If $M$ is a riemannian manifold of dimension $n$ and $X \in \mathcal{X}(M)$ we define
$$ \text{div } X(p)=\text{trace of the linear map}\; Y(p)\to\nabla_{Y}X(p) $$
Where $\nabla$ is the Levy Civita connection. I want to express this in local coordinates.
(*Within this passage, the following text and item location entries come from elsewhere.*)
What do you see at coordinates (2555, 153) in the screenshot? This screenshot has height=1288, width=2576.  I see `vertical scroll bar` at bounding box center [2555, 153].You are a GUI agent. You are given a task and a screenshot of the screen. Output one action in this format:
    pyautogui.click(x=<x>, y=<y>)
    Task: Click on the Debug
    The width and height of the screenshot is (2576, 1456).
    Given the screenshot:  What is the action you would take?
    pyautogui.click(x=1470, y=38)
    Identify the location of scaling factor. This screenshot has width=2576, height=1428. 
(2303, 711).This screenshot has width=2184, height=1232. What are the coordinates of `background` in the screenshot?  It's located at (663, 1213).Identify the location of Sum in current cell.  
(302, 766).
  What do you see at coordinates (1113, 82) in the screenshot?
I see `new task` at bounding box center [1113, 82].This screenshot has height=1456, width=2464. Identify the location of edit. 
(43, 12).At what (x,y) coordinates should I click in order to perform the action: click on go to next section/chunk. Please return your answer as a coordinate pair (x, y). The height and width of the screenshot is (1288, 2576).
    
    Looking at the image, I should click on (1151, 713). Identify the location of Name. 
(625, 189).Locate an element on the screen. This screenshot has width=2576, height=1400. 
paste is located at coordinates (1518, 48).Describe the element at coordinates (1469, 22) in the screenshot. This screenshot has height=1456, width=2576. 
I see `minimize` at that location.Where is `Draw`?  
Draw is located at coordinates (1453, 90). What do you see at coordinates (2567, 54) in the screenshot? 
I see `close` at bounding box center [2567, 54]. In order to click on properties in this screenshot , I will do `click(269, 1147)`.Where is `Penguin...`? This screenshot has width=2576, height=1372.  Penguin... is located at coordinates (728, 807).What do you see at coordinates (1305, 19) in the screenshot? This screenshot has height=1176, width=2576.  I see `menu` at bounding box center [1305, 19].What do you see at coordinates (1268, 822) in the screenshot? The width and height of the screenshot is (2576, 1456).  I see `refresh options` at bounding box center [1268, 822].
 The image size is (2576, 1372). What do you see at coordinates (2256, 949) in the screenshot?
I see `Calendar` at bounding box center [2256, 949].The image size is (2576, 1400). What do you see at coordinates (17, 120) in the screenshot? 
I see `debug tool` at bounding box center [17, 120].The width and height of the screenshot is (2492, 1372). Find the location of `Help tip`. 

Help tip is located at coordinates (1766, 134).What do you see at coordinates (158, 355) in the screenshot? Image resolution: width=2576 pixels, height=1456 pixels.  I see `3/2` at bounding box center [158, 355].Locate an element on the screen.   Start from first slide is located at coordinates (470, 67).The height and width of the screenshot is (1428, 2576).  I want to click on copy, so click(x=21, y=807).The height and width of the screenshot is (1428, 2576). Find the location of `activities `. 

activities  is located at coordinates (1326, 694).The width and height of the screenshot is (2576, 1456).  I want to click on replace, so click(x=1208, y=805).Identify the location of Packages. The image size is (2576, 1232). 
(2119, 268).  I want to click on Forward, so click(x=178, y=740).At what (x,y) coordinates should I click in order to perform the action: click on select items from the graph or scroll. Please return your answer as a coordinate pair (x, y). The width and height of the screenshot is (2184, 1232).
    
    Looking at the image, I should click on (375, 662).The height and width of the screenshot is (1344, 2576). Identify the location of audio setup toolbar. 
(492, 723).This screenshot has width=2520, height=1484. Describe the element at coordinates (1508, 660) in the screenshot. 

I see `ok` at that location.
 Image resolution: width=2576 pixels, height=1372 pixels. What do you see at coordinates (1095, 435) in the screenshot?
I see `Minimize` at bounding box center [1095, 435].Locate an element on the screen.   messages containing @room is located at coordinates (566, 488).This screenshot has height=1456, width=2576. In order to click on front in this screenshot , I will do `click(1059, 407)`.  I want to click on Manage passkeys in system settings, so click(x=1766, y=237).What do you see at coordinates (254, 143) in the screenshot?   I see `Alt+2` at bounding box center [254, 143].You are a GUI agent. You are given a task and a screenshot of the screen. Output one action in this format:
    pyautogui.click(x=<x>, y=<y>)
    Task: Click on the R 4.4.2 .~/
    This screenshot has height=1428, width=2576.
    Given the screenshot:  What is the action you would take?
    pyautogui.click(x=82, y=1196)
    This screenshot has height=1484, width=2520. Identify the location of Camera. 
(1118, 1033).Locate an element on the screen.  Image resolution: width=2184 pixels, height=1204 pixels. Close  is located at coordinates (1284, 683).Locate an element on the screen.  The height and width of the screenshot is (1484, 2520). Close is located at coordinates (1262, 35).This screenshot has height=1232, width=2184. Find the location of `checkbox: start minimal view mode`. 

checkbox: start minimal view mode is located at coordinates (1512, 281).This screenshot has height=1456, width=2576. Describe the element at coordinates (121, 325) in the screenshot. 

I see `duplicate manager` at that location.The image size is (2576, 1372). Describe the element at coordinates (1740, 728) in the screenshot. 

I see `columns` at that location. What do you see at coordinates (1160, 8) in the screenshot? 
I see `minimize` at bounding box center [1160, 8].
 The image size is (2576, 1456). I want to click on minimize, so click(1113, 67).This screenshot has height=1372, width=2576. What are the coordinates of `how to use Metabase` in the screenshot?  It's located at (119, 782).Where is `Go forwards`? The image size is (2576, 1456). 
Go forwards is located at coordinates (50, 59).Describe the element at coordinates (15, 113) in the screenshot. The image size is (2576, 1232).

The map is linear so it is fully characterized on a basis if $\left\{U_{\alpha},\phi_\alpha \right\}$ is a chart and $x^1,\ldots,x^n$ are local coordinates at $p \in U_\alpha$ we have the basis for $\text{span}\left\{ \frac{\partial}{\partial x^i}(p)\right\}_{1\leq i \leq n} = T_pM$, I can also decompose $X(p) = \sum_{i=1}^n a^i(p) \frac{\partial}{\partial x^i}(p)$. This leads me to
$$ \nabla_{\frac{\partial}{\partial x^i}(p)} \left(\sum_{j=1}^n a^j(p) \frac{\partial}{\partial x^j}(p)\right) = \\ \sum_{j=1}^n \left(\frac{\partial a^j}{\partial x^i}(p) \frac{\partial}{\partial x^j}(p) + a^j(p) \nabla_{\frac{\partial}{\partial x^i}(p)}\frac{\partial}{\partial x^j}(p)\right) = \\ \sum_{j=1}^n \left(\frac{\partial a^j}{\partial x^i}(p) \frac{\partial}{\partial x^j}(p) + a^j(p) \sum_{k=1}^n \Gamma_{ij}^k(p)\frac{\partial}{\partial x^k}(p)\right) = \\ \sum_{k=1}^n \left(\frac{\partial a^k}{\partial x^i}(p) + \sum_{j=1}^{n} a^j(p) \Gamma_{ij}^k(p)\right)\frac{\partial}{\partial x^k}(p) = \sum_{k=1}^n b^{ik} (p)\frac{\partial}{\partial x^k}(p) $$
Therefore I endup with $$ \text{trace of } Y(p)\to\nabla_{Y}X(p) = \sum_{i=1}^n b^{ii}(p) = \\ \sum_{i=1}^{n}\left(\frac{\partial a^i}{\partial x^i}(p) + \sum_{j=1}^{n} a^j(p) \Gamma_{ij}^i(p)\right) $$
Is this expression correct, can it be simplified further? As I need to combine this with the result of the previous question to get the Laplacian definition.